--- Information shown Enclosed Below ---
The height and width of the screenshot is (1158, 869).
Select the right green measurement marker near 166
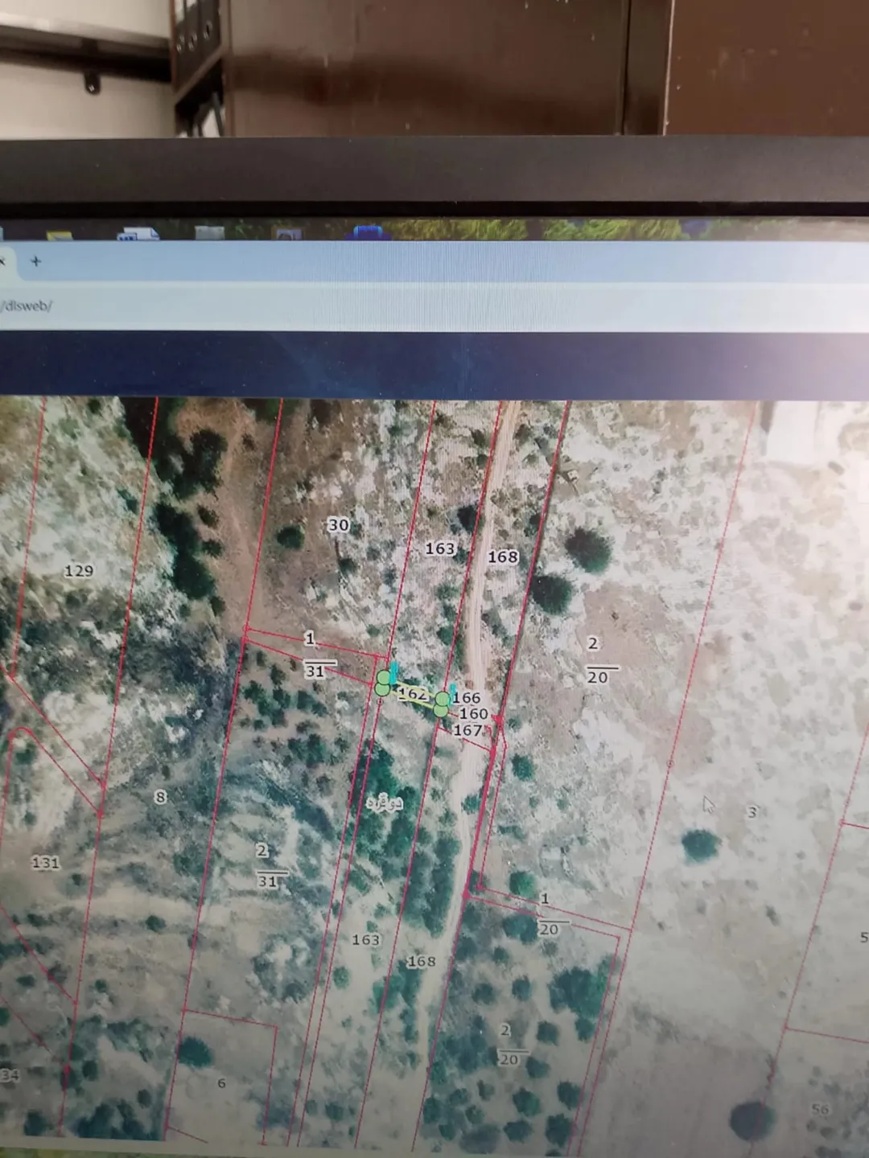point(442,704)
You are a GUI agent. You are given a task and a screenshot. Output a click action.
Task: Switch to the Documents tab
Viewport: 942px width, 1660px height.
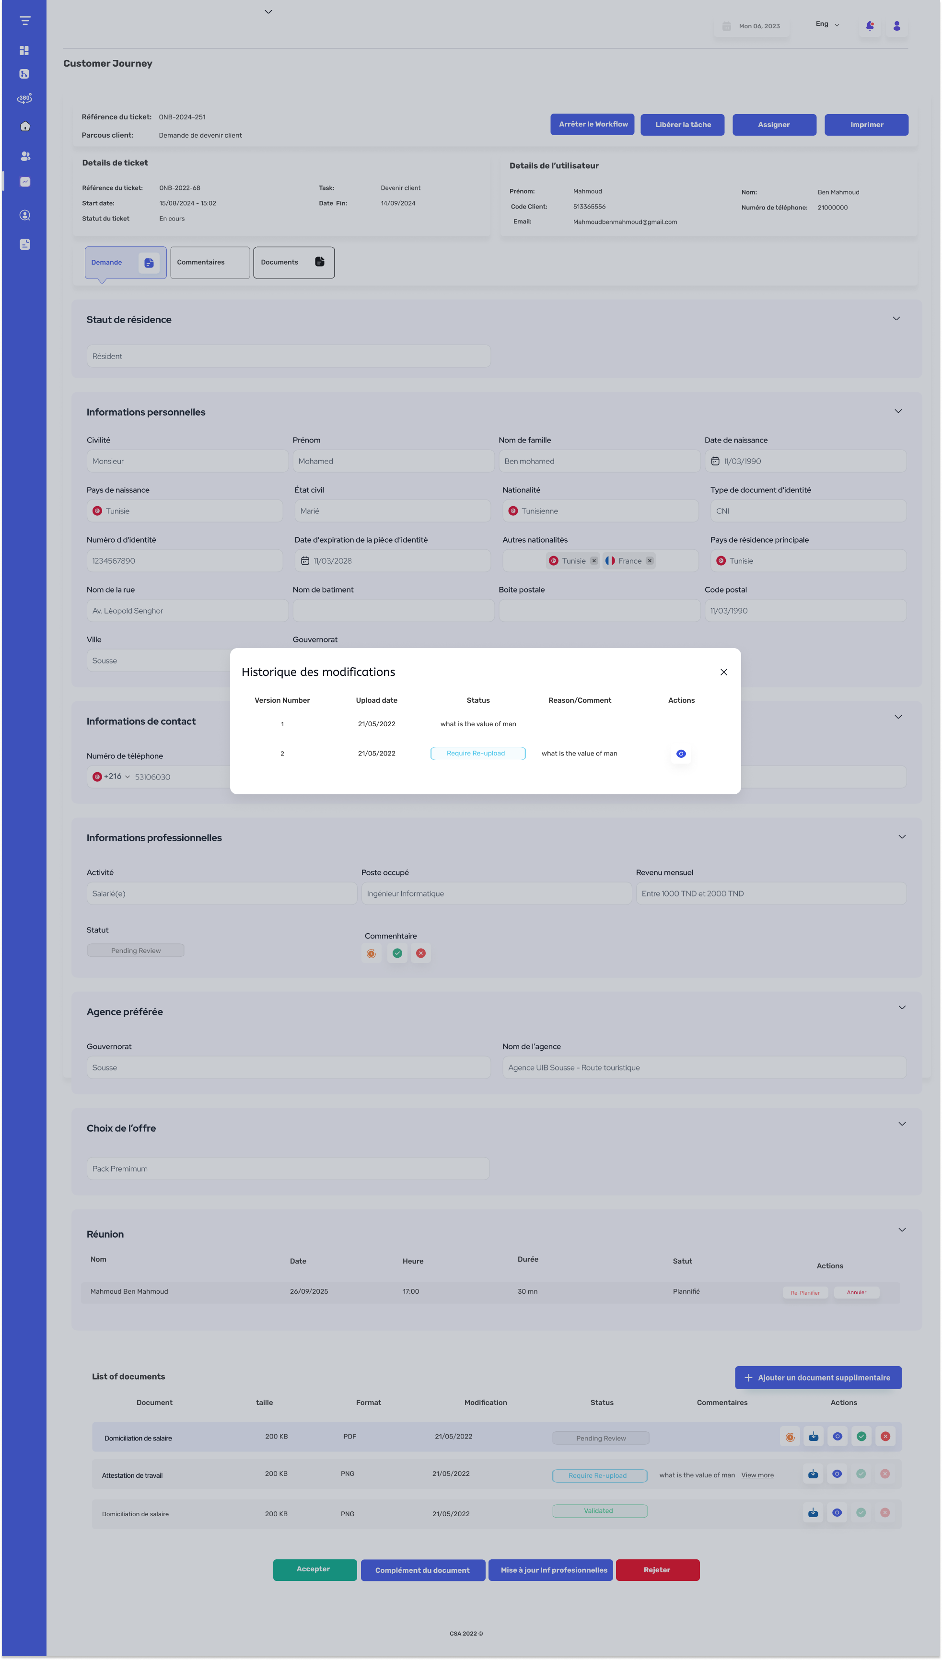294,263
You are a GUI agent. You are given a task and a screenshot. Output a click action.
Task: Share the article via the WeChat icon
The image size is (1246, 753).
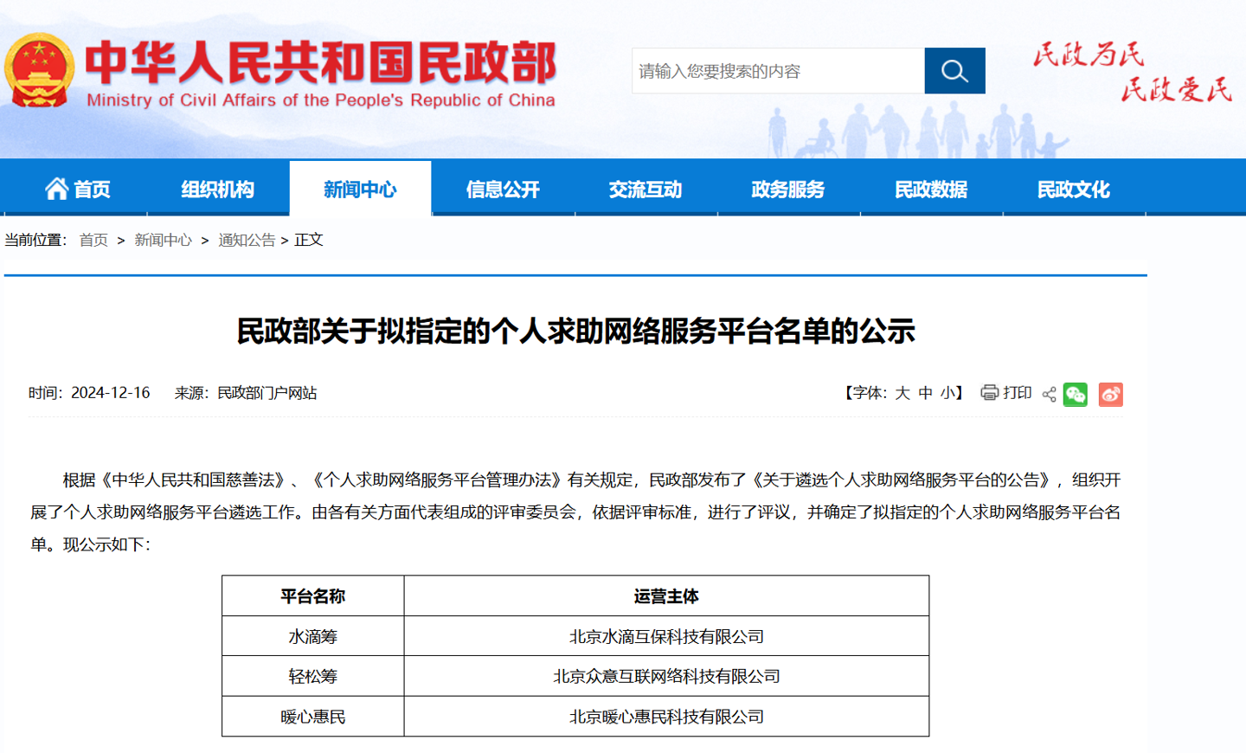[1075, 394]

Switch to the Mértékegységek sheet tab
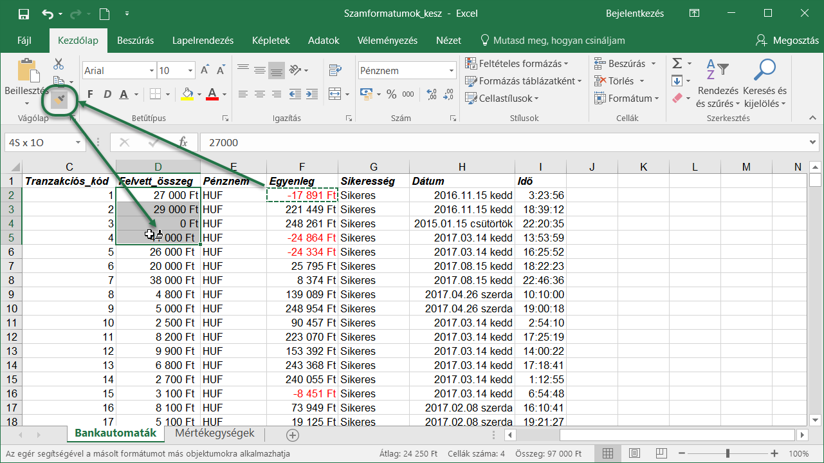214,433

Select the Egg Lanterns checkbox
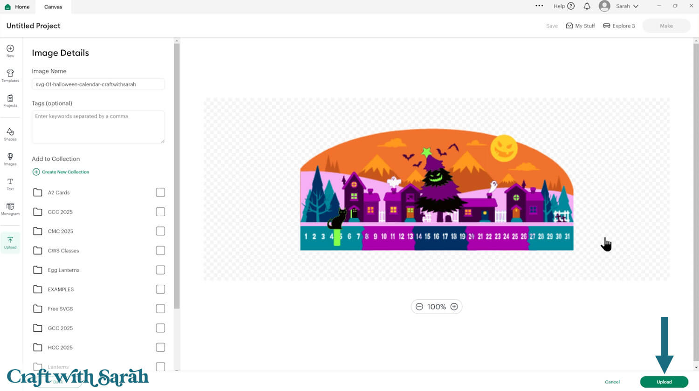coord(160,270)
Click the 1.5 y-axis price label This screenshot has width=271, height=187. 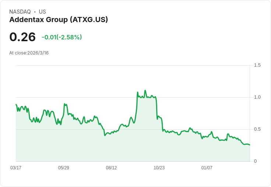[257, 65]
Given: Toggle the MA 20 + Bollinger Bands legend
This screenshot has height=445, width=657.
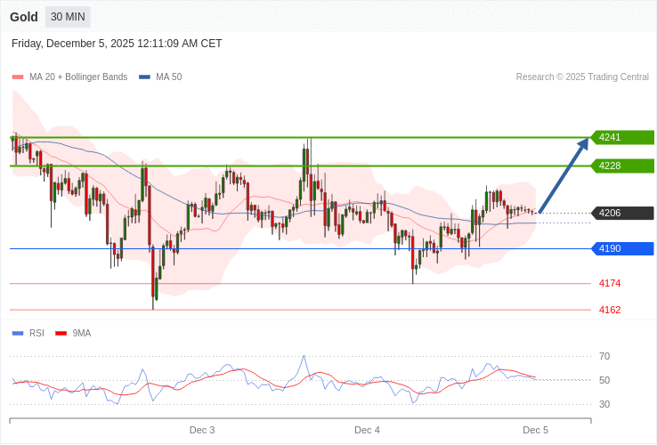Looking at the screenshot, I should coord(77,77).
--- End of Enclosed Information shown ---
#### Your instructions:
In your output, include only the lines from the line containing "Given: Toggle the" through the last line of the material above, exactly as they appear, and leave out the pictures.

#### Response:
Given: Toggle the MA 20 + Bollinger Bands legend
This screenshot has height=445, width=657.
Looking at the screenshot, I should coord(77,77).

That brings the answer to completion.